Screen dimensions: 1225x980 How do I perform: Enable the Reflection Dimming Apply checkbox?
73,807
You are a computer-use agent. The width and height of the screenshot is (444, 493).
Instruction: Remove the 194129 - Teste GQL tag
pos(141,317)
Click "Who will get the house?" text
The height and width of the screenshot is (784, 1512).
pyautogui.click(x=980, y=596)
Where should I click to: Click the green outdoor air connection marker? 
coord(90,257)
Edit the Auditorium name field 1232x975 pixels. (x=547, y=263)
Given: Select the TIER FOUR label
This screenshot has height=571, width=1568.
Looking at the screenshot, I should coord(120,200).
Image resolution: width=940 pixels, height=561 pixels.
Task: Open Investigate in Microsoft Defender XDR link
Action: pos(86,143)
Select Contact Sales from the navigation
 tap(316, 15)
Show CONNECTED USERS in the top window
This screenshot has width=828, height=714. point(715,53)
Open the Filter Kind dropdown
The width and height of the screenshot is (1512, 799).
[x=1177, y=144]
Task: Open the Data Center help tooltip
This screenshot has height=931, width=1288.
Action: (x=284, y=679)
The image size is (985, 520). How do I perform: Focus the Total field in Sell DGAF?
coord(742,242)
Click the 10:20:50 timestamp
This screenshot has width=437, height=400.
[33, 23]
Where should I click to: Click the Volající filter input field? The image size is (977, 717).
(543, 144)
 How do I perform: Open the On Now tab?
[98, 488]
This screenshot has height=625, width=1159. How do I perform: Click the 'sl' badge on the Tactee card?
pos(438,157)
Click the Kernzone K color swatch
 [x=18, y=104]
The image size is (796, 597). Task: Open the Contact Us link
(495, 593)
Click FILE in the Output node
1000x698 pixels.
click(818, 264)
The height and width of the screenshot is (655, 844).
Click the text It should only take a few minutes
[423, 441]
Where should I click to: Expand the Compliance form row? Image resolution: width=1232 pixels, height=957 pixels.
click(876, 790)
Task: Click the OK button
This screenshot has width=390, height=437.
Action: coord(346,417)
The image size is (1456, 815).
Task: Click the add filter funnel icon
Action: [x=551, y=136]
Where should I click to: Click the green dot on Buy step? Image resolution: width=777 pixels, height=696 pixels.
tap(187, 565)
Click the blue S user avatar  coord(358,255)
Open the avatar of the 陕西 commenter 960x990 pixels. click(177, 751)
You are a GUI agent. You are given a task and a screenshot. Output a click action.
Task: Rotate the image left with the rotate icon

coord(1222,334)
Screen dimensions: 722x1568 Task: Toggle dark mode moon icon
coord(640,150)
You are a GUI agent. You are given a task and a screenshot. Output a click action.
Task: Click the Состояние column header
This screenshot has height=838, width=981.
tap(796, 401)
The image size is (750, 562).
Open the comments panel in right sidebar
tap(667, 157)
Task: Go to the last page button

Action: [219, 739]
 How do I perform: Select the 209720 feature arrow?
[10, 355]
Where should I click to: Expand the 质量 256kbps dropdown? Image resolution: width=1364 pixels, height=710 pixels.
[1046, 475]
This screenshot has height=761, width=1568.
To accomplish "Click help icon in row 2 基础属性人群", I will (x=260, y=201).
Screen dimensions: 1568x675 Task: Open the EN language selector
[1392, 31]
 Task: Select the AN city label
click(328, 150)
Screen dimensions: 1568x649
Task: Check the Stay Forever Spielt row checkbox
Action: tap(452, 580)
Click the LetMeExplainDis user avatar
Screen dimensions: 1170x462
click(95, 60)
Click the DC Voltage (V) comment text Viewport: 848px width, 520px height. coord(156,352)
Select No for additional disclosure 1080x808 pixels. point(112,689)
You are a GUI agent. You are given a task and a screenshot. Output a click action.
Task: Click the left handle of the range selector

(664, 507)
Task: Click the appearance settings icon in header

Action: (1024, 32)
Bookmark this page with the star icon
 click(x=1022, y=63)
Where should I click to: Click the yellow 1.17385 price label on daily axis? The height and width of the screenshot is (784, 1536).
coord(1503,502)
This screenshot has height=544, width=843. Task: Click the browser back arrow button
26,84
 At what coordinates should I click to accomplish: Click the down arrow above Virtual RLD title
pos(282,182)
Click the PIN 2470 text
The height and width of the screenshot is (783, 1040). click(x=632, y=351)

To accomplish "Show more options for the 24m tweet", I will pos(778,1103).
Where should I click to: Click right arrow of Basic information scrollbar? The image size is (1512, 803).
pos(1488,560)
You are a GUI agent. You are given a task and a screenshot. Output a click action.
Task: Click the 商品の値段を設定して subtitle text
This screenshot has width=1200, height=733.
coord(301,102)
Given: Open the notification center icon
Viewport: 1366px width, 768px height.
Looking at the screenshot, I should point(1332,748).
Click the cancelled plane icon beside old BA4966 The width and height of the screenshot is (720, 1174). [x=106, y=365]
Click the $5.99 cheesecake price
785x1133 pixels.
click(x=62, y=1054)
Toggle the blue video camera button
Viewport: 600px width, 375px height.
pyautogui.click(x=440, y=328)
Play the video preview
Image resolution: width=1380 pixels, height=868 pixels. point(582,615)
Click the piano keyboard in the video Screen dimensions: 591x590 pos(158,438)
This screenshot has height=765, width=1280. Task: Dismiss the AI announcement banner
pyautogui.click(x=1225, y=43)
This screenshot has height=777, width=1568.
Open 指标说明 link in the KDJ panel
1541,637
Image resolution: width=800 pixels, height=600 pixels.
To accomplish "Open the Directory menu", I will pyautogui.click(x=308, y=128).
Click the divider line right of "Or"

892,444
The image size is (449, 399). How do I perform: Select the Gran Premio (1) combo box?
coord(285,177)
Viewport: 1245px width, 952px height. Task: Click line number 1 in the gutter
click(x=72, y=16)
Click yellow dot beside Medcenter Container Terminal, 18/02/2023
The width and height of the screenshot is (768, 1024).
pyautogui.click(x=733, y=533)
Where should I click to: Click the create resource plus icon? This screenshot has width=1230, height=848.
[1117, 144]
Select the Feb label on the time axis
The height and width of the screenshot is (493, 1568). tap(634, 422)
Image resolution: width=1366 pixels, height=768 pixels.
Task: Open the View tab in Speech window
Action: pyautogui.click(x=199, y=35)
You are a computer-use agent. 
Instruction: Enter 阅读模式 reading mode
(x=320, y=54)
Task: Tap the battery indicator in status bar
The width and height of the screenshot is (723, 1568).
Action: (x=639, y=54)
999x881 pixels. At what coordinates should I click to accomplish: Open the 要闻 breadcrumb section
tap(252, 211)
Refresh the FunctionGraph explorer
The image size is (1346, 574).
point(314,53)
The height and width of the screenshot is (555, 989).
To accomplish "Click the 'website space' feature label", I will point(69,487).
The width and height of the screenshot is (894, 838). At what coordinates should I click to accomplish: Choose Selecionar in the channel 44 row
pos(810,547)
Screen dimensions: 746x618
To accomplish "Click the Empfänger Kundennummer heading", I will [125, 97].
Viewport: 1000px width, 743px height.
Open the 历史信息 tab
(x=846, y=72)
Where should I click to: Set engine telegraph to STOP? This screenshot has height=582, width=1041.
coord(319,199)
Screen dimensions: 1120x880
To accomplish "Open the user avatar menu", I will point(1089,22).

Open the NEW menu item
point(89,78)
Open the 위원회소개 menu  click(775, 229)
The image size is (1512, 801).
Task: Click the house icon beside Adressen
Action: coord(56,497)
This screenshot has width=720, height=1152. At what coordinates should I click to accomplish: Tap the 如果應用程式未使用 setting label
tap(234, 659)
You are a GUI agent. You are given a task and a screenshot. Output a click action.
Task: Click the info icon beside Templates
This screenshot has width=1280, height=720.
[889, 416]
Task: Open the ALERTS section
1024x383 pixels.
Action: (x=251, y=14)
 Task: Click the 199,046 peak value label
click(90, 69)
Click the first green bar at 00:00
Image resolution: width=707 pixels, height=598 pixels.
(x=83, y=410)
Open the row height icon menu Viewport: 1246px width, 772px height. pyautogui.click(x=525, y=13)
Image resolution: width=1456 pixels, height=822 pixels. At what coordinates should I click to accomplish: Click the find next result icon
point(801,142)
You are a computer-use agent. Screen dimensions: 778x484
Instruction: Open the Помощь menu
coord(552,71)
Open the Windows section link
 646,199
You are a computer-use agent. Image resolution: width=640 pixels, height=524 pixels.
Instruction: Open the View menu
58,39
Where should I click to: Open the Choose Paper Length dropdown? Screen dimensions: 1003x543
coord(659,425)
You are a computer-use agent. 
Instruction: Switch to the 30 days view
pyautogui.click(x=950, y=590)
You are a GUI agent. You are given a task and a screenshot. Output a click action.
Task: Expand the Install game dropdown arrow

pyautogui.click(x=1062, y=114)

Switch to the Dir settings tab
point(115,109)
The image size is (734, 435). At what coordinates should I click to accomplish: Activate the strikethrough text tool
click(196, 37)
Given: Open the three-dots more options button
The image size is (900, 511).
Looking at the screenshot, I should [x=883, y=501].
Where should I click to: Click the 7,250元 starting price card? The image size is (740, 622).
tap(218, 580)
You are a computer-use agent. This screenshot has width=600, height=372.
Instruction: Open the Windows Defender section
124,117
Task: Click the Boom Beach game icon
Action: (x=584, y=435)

**PROBLEM REQUIREMENTS**
Starting at the first line of the records above, please copy every line exactly through the line containing "Given: Select the TIER FOUR label", and stop there.

**EXERCISE OUTPUT**
Screen dimensions: 1225x980 How do I perform: Enable the Reflection Dimming Apply checkbox?
73,807
You are a computer-use agent. The width and height of the screenshot is (444, 493).
Instruction: Remove the 194129 - Teste GQL tag
pos(141,317)
Click "Who will get the house?" text
The height and width of the screenshot is (784, 1512).
pyautogui.click(x=980, y=596)
Where should I click to: Click the green outdoor air connection marker? 
coord(90,257)
Edit the Auditorium name field 1232x975 pixels. (x=547, y=263)
Given: Select the TIER FOUR label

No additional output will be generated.